L'épouse du propriétaire du logement de Nemmouche l'a croisé par hasard le 24 mai 2014 en fin de journée. Elle se rappelle l'avoir vu en possession de trois sacs.

Les enquêteurs ont remarqué une activité sur l'ordinateur de Mehdi Nemmouche le jour de l'attentat. Cette activité se passe 28 minutes et 28 secondes après l'attentat. Un enquêteur a refait le trajet entre le musée et le domicile de Nemmouche. Il a mis 22 minutes en alternant un rythme soutenu et puis un rythme lent. Google Maps lui renseigne que ce trajet à pied doit prendre 30 minutes.

En fin d'après-midi, on a appris qu'une analyse téléphonique réalisée par les enquêteurs français a permis de chiffrer les contacts entre les deux accusés. Nemmouche et Bendrer ont ainsi eu 111 contacts entre août 2013 et mai 2014.

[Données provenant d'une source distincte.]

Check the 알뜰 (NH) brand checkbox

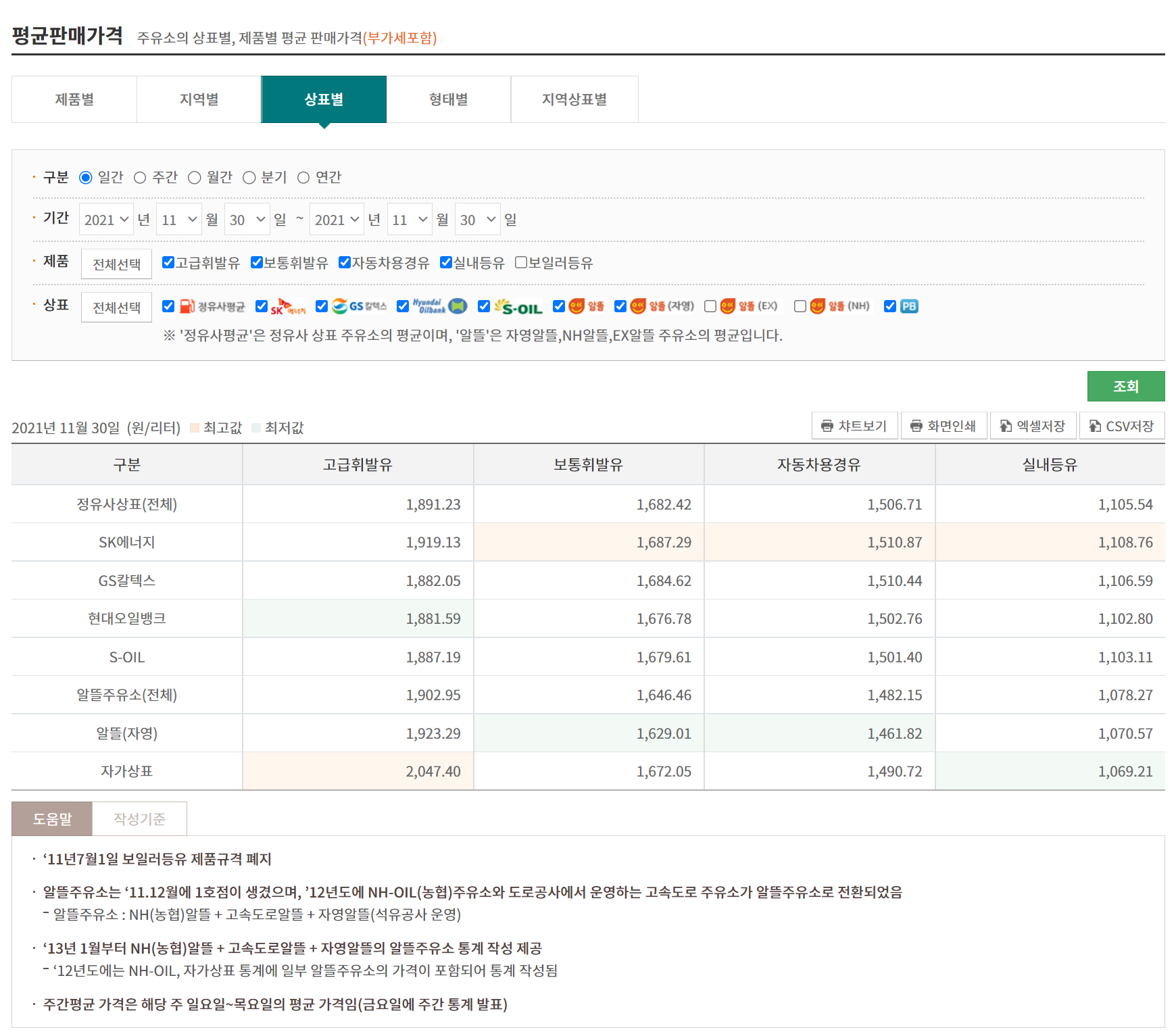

Un changement à sa sortie de prison

À sa sortie de prison en 2012, Nemmouche va chez sa grand-mère. Celle-ci observe un changement chez son petit fils. Il faisait la prière, ce qui n'était pas le cas auparavant.  Pour la tante de Nemmouche, c'est la prison qui l'a changé. "Il priait cinq fois par jour, avait laissé pousser sa barbe et s'habillait en djellaba. Cependant, il ne tenait de discours haineux envers personne."

Le banc des parties civiles inchangé

En matinée, la défense de Mehdi Nemmouche estimait que la constitution de l'Association française des victimes de terrorisme (AFVT) comme partie civile devait être considérée comme irrecevable. Après un bref débat et une longue interruption, la présidente de la cour d'assises de Bruxelles Laurence Massart a estimé que cette demande était prématurée.

"L'Association française des victimes du terrorisme ne démontre pas un intérêt direct et personnel à agir comme le droit belge le requiert. C'est une association qui poursuit un intérêt général, celui d'apporter une aide aux victimes de terrorisme", avait plaidé Me Laquay, un des avocats de Mehdi Nemmouche. "Je rappelle qu'en Belgique l'intérêt général relève exclusivement du parquet. Ici, le parquet fédéral est là pour ça. Des associations privées ne peuvent poursuivre un intérêt qui est général", a-t-insisté avant de rappeler que, lors du procès dit "de la rue du Dries", dans lequel étaient prévenus Salah Abdeslam et Sofien Ayari, le tribunal avait déclaré irrecevable la constitution de partie civile d'une association d'aide aux victimes du terrorisme.

"La question du droit de ma cliente à se constituer partie civile dans ce procès est une question qu'on ne peut pas traiter comme ça en deux minutes sur un coin de table", s'était inquiété Me Guillaume Lys, l'avocat de l'Association française des victimes du terrorisme. Pas deux minutes, mais trois heures plus tard - l'audience a été suspendue vers 10h30 -, la cour a finalement décidé de laisser cette association prendre part au procès comme partie civile.

Un juré absent

La journée de ce jeudi avait débuté par le remplacement d'un juré qui ne s'est pas présenté devant la cour d'assises de Bruxelles. Un des douze réservistes s'est donc installé dans le jury chargé de juger les deux accusés au terme de sept à huit semaines de procès.